◆ Source:
━━━━
For all the money mistakes out there, though, according to financial experts, there are four that are most commonly found in young people. This makes sense, too, considering many millennials are often the ones who have a tough time saying “no” to friends, fearing they’ll miss out on something by doing so, which can lead to some serious money mistakes when all is said and done. If you don’t have the cash to spend, you can’t do things, guys.

We live in a day and age where we can transfer money in a matter of seconds through an app, or, worse, buy all the things we ever wanted online. These lead to bad spending habits, and, according to a recent article from Business Insider — which spoke with financial experts about some of the most common money mistakes that millennials are making — these are the things that need to be fixed as soon as possible.

1. Many Young People Are Carefree With Spending Now, And Try To Play Catch Up Later

It might be so easy stopping into a local coffee shop to get a $5 latte on your way to work, but, guess what, it all adds up over time. That’s why it’s important to get your spending in check and save some of that coin by mixing up your routine each week.

“One huge mistake millennials make is taking a carefree approach to their money when they are young and then finding themselves having to fix bad habits or play catch up later on when they are peaking in their career or receiving an inheritance or a windfall of money,” Ashley Dixon, CFP at Gen Y Planning, told Business Insider.
━━━━
◆ Set problem 1: Echo the passage of the millennial money mistakes article from "We live in a" up to and including "soon as possible.".
◆ Set problem 2: Pick up the millennial money mistakes article where it stops and keep writing.
The material after this point is from a different source.

◆ Dataset excerpt:
━━━━
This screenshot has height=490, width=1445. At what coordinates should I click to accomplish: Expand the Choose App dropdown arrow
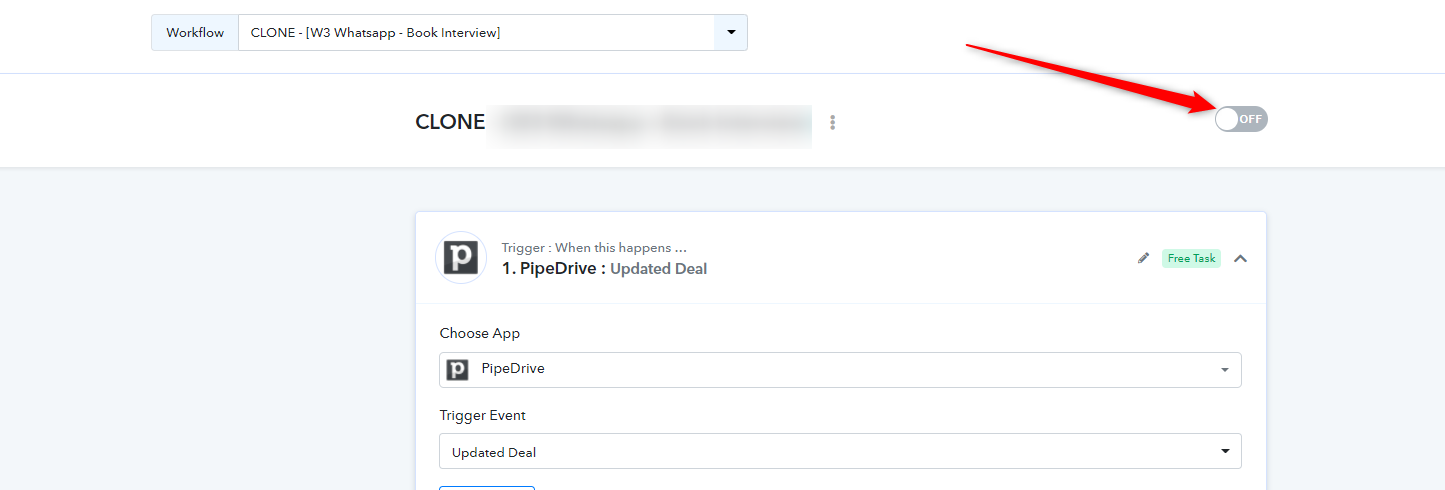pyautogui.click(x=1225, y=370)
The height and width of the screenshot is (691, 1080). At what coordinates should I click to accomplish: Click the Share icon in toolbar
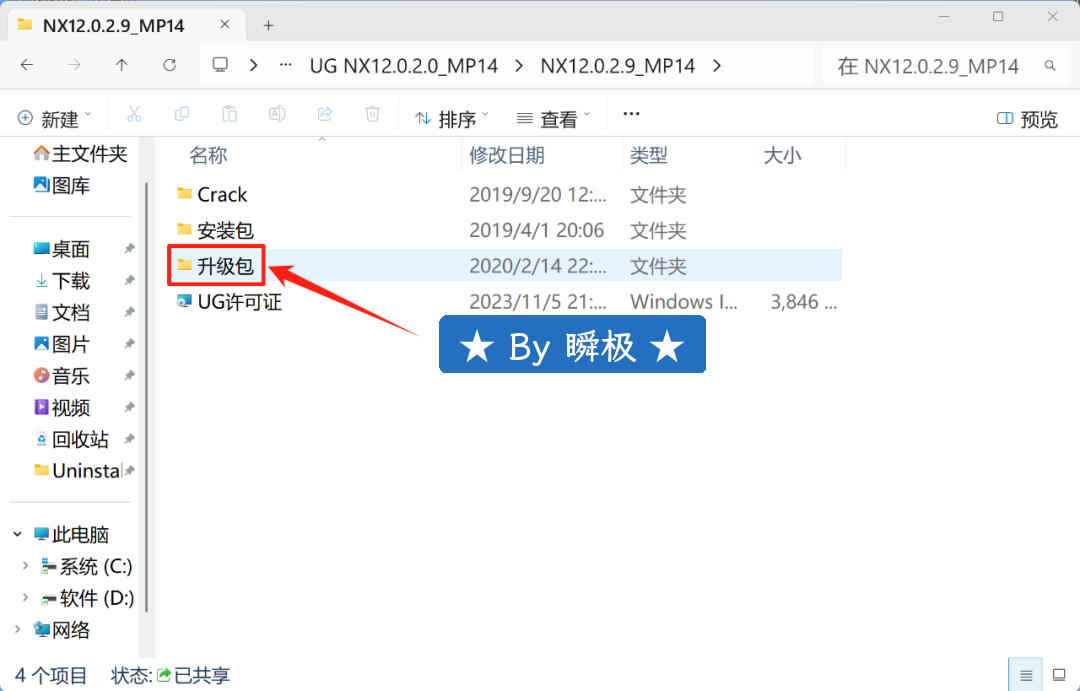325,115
━━━━
◆ Expected output 1:
We live in a day and age where we can transfer money in a matter of seconds through an app, or, worse, buy all the things we ever wanted online. These lead to bad spending habits, and, according to a recent article from Business Insider — which spoke with financial experts about some of the most common money mistakes that millennials are making — these are the things that need to be fixed as soon as possible.

◆ Expected output 2:
Sure, it won’t kill you spending $5 on a coffee here and there, but, think about this, if you’re doing it every single day before work, that’s $25 each week. Added up over a month, that’s $100. If you only go half the time, you’re already saving $50 — which is being financially responsible.

2. Many Money Mistakes Often Focus On A Lifestyle Young Millennials Can’t Afford

According to the Business Insider piece, Dixon recommends putting aside 20 percent of your monthly paycheck into something that benefits your long-term financial goals, like a 401(k) or something else.

Spending all your income before saving any of it can create a snowball effect, Dixon said. “If you buy or rent the house, the car, the clothes, and the food based on your entire income and there is nothing left over to save for your retirement, an emergency, or a vacation, you will be forever searching for more money or have to be digging yourself out of debt.”

It might feel great getting the fancier car or nicer apartment now, but if it adds up to thousands more spent each year, you’re only doing harm to your overall financial success. Unfortunately, this is one of the most common money mistakes young people make, because they want to try and improve their lives as they get older.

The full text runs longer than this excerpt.